Situated at the corner of Olive and Second, the Argyle House was built in the 1880s by a Scottish gentleman, and quickly became as respectable a salon (and saloon) as could be found on Bunker Hill. Parties, weddings, and cotillions were frequently held here, and as a rooming house, it tended to attract musical types who frequently advertised their services as voice and piano instructors in the pages of the Times.
In October 1887, the Argyle House opened its doors under new management, advertising for roomers. Almost immediately after, however, it closed them, citing a need for renovations. The hotel reopened in June 1888, boasting 61 "large and sunny" rooms, but it was an auspicious beginning for the Argyle, and not the last time it would close abruptly.
With its adjoining restaurant and parlor, the Argyle was a lively and welcome addition to Bunker Hill. The Times wrote, "A good many pleasant people stop at this establishment and they go in for a good time socially," and "The Argyle people are convivial, if anything."

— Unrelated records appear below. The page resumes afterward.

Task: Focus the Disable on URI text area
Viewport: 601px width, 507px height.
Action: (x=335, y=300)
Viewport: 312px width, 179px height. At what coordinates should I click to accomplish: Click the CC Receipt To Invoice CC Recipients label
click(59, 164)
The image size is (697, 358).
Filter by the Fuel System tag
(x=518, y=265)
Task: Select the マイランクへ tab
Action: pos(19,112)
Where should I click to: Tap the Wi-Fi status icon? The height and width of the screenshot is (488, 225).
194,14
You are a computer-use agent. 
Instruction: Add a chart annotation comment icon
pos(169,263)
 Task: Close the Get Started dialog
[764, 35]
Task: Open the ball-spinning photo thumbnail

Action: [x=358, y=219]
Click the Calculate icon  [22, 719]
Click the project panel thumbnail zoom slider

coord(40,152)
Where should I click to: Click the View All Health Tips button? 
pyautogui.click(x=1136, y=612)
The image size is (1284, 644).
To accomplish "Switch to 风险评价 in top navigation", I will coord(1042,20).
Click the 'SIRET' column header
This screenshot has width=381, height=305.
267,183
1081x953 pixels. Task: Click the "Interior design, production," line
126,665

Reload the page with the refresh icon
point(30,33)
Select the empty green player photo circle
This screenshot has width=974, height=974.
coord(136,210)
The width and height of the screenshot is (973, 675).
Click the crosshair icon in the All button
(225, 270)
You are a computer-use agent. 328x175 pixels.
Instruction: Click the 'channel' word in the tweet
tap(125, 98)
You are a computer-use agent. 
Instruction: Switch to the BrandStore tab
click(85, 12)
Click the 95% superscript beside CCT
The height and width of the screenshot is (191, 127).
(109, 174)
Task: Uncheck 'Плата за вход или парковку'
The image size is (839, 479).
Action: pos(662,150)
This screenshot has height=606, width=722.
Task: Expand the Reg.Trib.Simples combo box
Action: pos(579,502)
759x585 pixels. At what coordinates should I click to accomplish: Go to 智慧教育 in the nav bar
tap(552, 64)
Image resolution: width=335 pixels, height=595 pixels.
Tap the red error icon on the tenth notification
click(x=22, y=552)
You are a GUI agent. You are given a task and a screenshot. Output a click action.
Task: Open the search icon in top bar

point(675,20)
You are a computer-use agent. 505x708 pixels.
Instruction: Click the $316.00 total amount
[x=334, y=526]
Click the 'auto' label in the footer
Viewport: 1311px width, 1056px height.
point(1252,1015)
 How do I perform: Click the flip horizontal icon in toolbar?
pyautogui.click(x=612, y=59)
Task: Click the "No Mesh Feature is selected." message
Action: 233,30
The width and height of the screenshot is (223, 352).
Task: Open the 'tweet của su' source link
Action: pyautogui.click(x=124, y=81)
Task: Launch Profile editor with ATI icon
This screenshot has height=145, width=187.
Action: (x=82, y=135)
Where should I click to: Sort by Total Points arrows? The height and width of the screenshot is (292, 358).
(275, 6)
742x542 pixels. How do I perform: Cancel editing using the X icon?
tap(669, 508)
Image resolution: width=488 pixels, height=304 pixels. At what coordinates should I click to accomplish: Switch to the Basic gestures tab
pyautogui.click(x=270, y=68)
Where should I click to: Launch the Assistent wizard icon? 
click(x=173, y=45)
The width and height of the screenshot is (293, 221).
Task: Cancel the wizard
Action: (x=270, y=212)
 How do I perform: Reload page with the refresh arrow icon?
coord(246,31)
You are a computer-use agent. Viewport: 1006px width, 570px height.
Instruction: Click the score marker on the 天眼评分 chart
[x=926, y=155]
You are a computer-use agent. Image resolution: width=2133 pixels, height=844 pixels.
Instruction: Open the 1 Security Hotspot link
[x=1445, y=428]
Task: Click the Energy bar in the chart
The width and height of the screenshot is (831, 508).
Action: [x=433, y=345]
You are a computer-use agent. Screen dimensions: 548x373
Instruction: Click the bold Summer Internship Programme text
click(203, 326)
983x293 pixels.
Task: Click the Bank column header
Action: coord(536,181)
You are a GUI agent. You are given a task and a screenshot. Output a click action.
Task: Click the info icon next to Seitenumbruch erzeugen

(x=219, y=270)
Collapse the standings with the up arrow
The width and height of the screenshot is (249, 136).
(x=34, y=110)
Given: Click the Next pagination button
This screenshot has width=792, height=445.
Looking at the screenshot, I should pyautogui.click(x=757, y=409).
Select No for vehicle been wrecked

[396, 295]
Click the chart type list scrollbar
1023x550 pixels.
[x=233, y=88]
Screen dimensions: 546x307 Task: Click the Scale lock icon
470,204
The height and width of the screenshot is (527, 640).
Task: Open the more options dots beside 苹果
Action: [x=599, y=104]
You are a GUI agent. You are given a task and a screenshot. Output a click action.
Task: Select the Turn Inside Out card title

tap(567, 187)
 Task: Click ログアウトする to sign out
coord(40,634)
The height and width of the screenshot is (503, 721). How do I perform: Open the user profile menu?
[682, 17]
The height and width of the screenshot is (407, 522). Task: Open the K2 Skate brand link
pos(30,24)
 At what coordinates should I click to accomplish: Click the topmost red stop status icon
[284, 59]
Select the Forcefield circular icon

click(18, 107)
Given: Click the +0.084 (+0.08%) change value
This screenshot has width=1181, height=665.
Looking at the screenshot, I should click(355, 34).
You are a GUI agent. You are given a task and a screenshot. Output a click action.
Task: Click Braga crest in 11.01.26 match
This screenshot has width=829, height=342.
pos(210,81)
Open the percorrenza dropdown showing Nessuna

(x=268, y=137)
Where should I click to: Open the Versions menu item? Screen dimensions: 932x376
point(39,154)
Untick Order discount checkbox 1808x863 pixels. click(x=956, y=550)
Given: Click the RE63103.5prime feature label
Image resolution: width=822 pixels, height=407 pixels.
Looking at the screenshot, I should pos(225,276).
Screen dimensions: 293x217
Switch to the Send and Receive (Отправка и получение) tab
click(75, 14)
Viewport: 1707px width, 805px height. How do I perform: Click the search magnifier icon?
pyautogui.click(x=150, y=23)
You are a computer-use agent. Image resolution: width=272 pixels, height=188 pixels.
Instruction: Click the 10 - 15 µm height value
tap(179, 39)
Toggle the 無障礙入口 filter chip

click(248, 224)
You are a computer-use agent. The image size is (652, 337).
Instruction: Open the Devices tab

But after a few years of good times, the Argyle closed suddenly in 1893, and nobody knew why until news of a lawsuit leaked out. In November of that year, the owner, W.A. Nimock, sued D.E. Barton, who held the lease on the property. Nimock sought to recover possession of the Argyle, plus $3000 in damages.
And then, there were the assault charges.
It seems that Mr. and Mrs. Nimocks had leased the property to the Abbott family, parents of renowned opera singer Emma Abbott (who had died in 1891, shortly after her 40th birthday). When the Abbotts had to return East suddenly, they transferred their lease to Barton who promptly commandeered the place and began extensive renovations without the Nimocks’ approval. He shuttered the windows, kicked out the tenants, and ripped out the carpets.
The Nimocks wanted the Abbotts running the Argyle, but when they returned from the East, Barton refused to leave. What’s more, he told Mrs. Nimock (who handled most of the day-to-day on the property) that she could not enter the building, and locked himself in.
Thus thwarted, Mrs. Nimock did the only reasonable thing, and broke in through a window, tearing off a screen in the process. Mr. Barton was inside at the time, and proceeded to throw Mrs Nimock out the window through which she’d entered.
Hence, the assault charge.
But, as neither Mrs. Nimock nor her counsel appeared in court, the charges were dismissed. Barton said he would stay until his lease expired, which he apparently did. However, by early 1894, the Abbotts were once again running the Argyle as a rooming house, throwing fabulous parties, and holding court.
Over the next five years, the Argyle would change hands three times, finally ending up the property of Chicago native John Woelke in 1899. Like those before him, Woelke said he planned to remodel it into a "first class hotel," then lease it to a "responsible tenant." Easier said than done.
By 1936, the Times was lamenting the fallen state of the building, which once had been lovely and frequented by the best sorts. Regrettably, its best features, the porches and front wing, had been taken off when the road was widened for the Second Street Tunnel, and like most Bunker Hill establishments, its residents were no longer so glittering and well-connected.